- _PROVIDED INFORMATION_
___

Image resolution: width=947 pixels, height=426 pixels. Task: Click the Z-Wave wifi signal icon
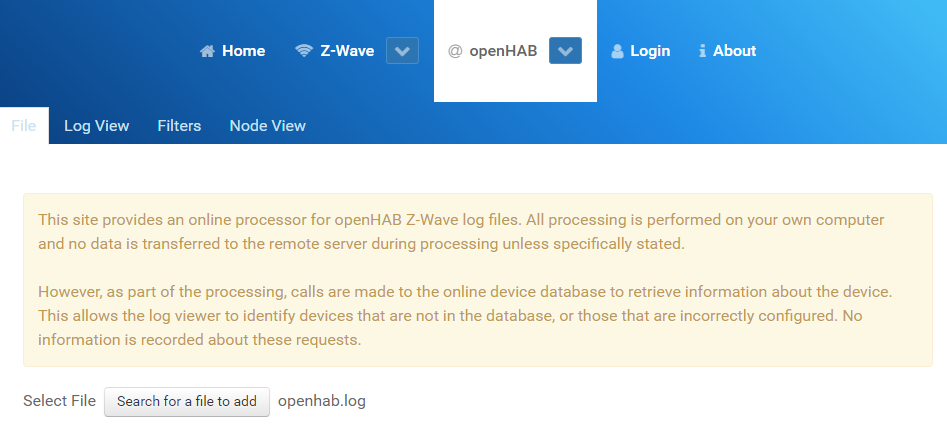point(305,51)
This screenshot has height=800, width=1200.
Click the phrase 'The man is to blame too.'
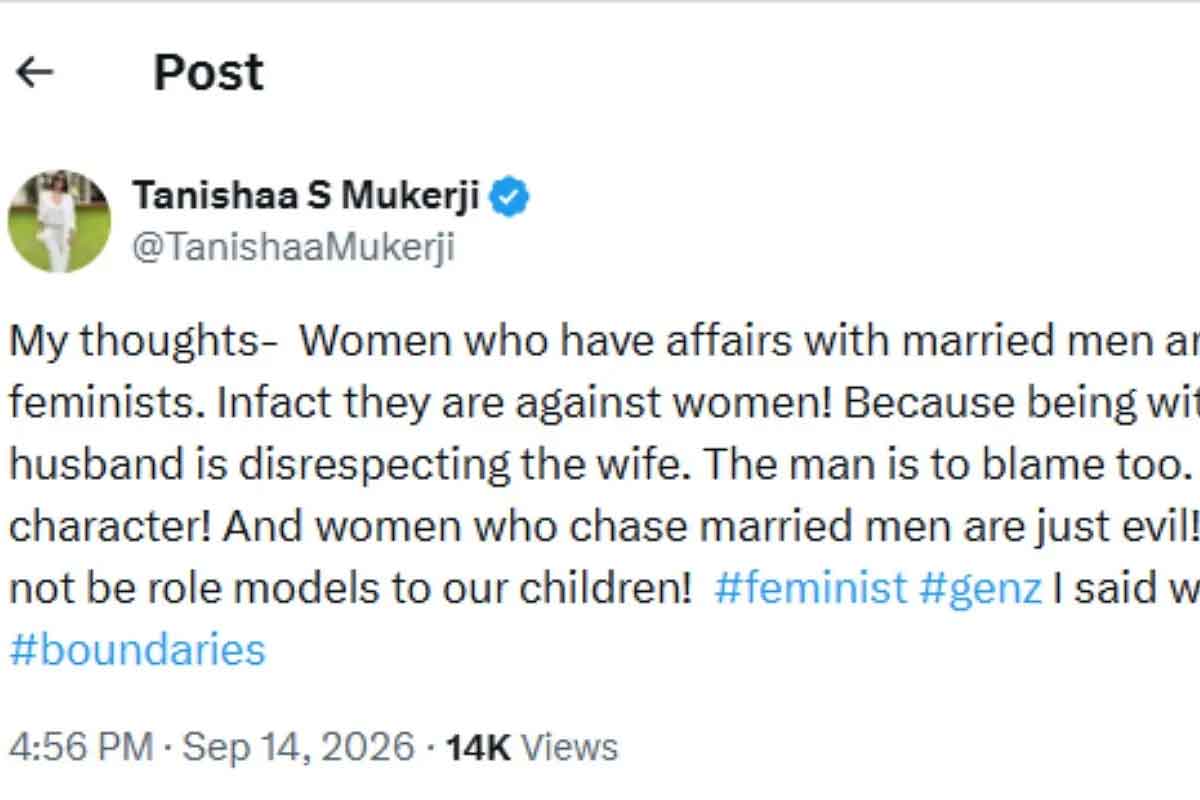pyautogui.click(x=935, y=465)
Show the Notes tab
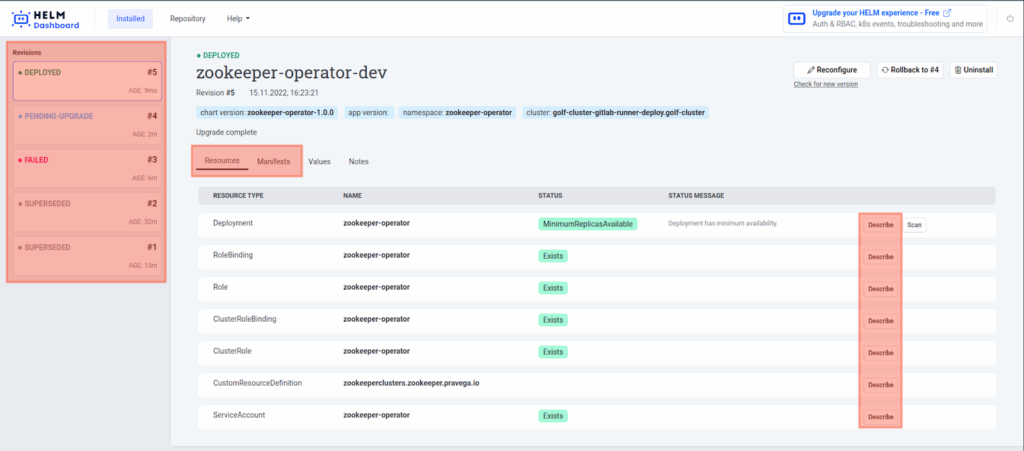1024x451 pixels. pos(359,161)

___

- _WHAT THE TASK REQUIRES_
Would you please output the listing above exactly, leaving out the pictures?

- _SOLUTION_
Image resolution: width=947 pixels, height=426 pixels. Task: Click the Z-Wave wifi signal icon
point(305,51)
This screenshot has height=800, width=1200.
Click the phrase 'The man is to blame too.'
pyautogui.click(x=935, y=465)
Show the Notes tab
1024x451 pixels. pos(359,161)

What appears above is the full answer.